"""

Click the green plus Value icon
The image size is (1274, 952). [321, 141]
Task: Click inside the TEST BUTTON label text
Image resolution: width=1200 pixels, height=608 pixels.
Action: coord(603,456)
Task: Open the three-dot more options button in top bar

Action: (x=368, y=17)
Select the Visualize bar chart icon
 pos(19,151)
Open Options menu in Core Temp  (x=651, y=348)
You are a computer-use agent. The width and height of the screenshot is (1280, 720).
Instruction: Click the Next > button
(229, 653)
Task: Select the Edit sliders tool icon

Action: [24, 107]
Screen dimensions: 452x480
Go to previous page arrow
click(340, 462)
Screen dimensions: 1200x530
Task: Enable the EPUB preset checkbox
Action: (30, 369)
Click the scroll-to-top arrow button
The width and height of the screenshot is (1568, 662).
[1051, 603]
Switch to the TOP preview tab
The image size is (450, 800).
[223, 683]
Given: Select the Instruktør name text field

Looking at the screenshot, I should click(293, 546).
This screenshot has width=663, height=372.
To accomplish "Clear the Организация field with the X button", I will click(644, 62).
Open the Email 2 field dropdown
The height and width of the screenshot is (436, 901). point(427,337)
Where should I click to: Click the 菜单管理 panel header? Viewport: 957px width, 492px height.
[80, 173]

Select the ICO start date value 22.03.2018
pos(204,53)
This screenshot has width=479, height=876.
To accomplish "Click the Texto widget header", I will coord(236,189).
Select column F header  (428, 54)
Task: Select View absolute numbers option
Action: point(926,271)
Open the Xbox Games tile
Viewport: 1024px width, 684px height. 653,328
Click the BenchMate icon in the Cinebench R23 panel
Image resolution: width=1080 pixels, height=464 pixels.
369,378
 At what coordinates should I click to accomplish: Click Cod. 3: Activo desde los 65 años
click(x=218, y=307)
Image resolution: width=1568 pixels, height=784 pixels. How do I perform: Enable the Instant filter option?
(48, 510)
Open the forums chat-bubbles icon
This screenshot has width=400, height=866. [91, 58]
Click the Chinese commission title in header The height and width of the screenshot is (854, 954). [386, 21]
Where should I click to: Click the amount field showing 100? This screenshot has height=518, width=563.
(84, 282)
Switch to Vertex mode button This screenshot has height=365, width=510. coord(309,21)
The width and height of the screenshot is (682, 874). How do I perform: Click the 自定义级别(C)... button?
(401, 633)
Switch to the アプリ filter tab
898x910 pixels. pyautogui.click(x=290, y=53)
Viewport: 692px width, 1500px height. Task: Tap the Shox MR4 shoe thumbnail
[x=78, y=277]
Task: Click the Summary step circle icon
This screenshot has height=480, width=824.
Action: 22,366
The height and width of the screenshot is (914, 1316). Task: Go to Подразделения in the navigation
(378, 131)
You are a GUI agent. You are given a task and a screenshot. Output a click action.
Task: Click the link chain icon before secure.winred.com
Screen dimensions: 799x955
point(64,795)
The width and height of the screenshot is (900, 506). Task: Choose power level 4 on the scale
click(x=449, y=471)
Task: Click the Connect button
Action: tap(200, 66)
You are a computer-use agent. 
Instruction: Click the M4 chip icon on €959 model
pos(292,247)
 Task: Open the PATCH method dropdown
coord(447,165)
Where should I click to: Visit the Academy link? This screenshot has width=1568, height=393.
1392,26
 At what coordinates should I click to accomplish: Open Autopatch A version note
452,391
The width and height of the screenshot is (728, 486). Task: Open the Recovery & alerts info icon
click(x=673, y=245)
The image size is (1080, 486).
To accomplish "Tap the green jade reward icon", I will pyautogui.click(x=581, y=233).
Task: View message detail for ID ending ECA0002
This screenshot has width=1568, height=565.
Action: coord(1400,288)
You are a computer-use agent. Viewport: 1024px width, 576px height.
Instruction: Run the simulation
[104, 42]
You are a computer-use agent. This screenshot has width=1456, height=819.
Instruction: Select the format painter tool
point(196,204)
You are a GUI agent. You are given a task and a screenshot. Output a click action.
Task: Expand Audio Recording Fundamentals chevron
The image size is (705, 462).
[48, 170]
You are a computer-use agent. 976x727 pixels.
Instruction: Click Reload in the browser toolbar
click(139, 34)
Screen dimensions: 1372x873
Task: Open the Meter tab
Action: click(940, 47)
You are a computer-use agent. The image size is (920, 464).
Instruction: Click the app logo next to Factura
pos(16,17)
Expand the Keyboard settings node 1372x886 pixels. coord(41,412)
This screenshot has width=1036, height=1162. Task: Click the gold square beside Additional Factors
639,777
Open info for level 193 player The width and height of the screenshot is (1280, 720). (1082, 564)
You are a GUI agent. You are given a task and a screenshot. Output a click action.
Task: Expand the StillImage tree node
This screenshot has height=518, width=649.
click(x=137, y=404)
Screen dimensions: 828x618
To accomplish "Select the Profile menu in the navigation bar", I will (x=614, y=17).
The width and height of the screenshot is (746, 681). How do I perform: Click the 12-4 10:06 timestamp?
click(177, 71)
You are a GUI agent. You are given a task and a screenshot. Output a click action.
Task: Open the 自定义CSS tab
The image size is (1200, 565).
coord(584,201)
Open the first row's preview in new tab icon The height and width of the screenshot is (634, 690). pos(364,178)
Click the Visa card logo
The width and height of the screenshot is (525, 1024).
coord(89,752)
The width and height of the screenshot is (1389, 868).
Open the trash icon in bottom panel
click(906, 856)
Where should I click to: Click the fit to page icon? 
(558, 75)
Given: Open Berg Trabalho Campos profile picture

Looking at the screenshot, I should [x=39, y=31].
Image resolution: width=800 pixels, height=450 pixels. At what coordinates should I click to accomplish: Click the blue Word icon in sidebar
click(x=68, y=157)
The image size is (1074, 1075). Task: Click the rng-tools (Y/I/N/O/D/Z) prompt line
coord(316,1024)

"""

YOUR GOAL - Give back all of the data above without any alteration.

RESULT OF THIS TASK -
Click the green plus Value icon
The image size is (1274, 952). [321, 141]
Task: Click inside the TEST BUTTON label text
Image resolution: width=1200 pixels, height=608 pixels.
Action: coord(603,456)
Task: Open the three-dot more options button in top bar

Action: (x=368, y=17)
Select the Visualize bar chart icon
 pos(19,151)
Open Options menu in Core Temp  (x=651, y=348)
You are a computer-use agent. The width and height of the screenshot is (1280, 720).
Instruction: Click the Next > button
(229, 653)
Task: Select the Edit sliders tool icon

Action: [24, 107]
Screen dimensions: 452x480
Go to previous page arrow
click(340, 462)
Screen dimensions: 1200x530
Task: Enable the EPUB preset checkbox
Action: (30, 369)
Click the scroll-to-top arrow button
The width and height of the screenshot is (1568, 662).
[1051, 603]
Switch to the TOP preview tab
The image size is (450, 800).
[223, 683]
Given: Select the Instruktør name text field

Looking at the screenshot, I should click(293, 546).
This screenshot has width=663, height=372.
To accomplish "Clear the Организация field with the X button", I will click(644, 62).
Open the Email 2 field dropdown
The height and width of the screenshot is (436, 901). point(427,337)
Where should I click to: Click the 菜单管理 panel header? Viewport: 957px width, 492px height.
[80, 173]

Select the ICO start date value 22.03.2018
pos(204,53)
This screenshot has width=479, height=876.
To accomplish "Click the Texto widget header", I will coord(236,189).
Select column F header  (428, 54)
Task: Select View absolute numbers option
Action: point(926,271)
Open the Xbox Games tile
Viewport: 1024px width, 684px height. 653,328
Click the BenchMate icon in the Cinebench R23 panel
Image resolution: width=1080 pixels, height=464 pixels.
369,378
 At what coordinates should I click to accomplish: Click Cod. 3: Activo desde los 65 años
click(x=218, y=307)
Image resolution: width=1568 pixels, height=784 pixels. How do I perform: Enable the Instant filter option?
(48, 510)
Open the forums chat-bubbles icon
This screenshot has width=400, height=866. [91, 58]
Click the Chinese commission title in header The height and width of the screenshot is (854, 954). [386, 21]
Where should I click to: Click the amount field showing 100? This screenshot has height=518, width=563.
(84, 282)
Switch to Vertex mode button This screenshot has height=365, width=510. coord(309,21)
The width and height of the screenshot is (682, 874). How do I perform: Click the 自定义级别(C)... button?
(401, 633)
Switch to the アプリ filter tab
898x910 pixels. pyautogui.click(x=290, y=53)
Viewport: 692px width, 1500px height. Task: Tap the Shox MR4 shoe thumbnail
[x=78, y=277]
Task: Click the Summary step circle icon
This screenshot has height=480, width=824.
Action: 22,366
The height and width of the screenshot is (914, 1316). Task: Go to Подразделения in the navigation
(378, 131)
You are a GUI agent. You are given a task and a screenshot. Output a click action.
Task: Click the link chain icon before secure.winred.com
Screen dimensions: 799x955
point(64,795)
The width and height of the screenshot is (900, 506). Task: Choose power level 4 on the scale
click(x=449, y=471)
Task: Click the Connect button
Action: tap(200, 66)
You are a computer-use agent. 
Instruction: Click the M4 chip icon on €959 model
pos(292,247)
 Task: Open the PATCH method dropdown
coord(447,165)
Where should I click to: Visit the Academy link? This screenshot has width=1568, height=393.
1392,26
 At what coordinates should I click to accomplish: Open Autopatch A version note
452,391
The width and height of the screenshot is (728, 486). Task: Open the Recovery & alerts info icon
click(x=673, y=245)
The image size is (1080, 486).
To accomplish "Tap the green jade reward icon", I will pyautogui.click(x=581, y=233).
Task: View message detail for ID ending ECA0002
This screenshot has width=1568, height=565.
Action: coord(1400,288)
You are a computer-use agent. Viewport: 1024px width, 576px height.
Instruction: Run the simulation
[104, 42]
You are a computer-use agent. This screenshot has width=1456, height=819.
Instruction: Select the format painter tool
point(196,204)
You are a GUI agent. You are given a task and a screenshot. Output a click action.
Task: Expand Audio Recording Fundamentals chevron
The image size is (705, 462).
[48, 170]
You are a computer-use agent. 976x727 pixels.
Instruction: Click Reload in the browser toolbar
click(139, 34)
Screen dimensions: 1372x873
Task: Open the Meter tab
Action: click(940, 47)
You are a computer-use agent. The image size is (920, 464).
Instruction: Click the app logo next to Factura
pos(16,17)
Expand the Keyboard settings node 1372x886 pixels. coord(41,412)
This screenshot has width=1036, height=1162. Task: Click the gold square beside Additional Factors
639,777
Open info for level 193 player The width and height of the screenshot is (1280, 720). (1082, 564)
You are a GUI agent. You are given a task and a screenshot. Output a click action.
Task: Expand the StillImage tree node
This screenshot has height=518, width=649.
click(x=137, y=404)
Screen dimensions: 828x618
To accomplish "Select the Profile menu in the navigation bar", I will (x=614, y=17).
The width and height of the screenshot is (746, 681). How do I perform: Click the 12-4 10:06 timestamp?
click(177, 71)
You are a GUI agent. You are given a task and a screenshot. Output a click action.
Task: Open the 自定义CSS tab
The image size is (1200, 565).
coord(584,201)
Open the first row's preview in new tab icon The height and width of the screenshot is (634, 690). pos(364,178)
Click the Visa card logo
The width and height of the screenshot is (525, 1024).
coord(89,752)
The width and height of the screenshot is (1389, 868).
Open the trash icon in bottom panel
click(906, 856)
Where should I click to: Click the fit to page icon? 
(558, 75)
Given: Open Berg Trabalho Campos profile picture

Looking at the screenshot, I should [x=39, y=31].
Image resolution: width=800 pixels, height=450 pixels. At what coordinates should I click to accomplish: Click the blue Word icon in sidebar
click(x=68, y=157)
The image size is (1074, 1075). Task: Click the rng-tools (Y/I/N/O/D/Z) prompt line
coord(316,1024)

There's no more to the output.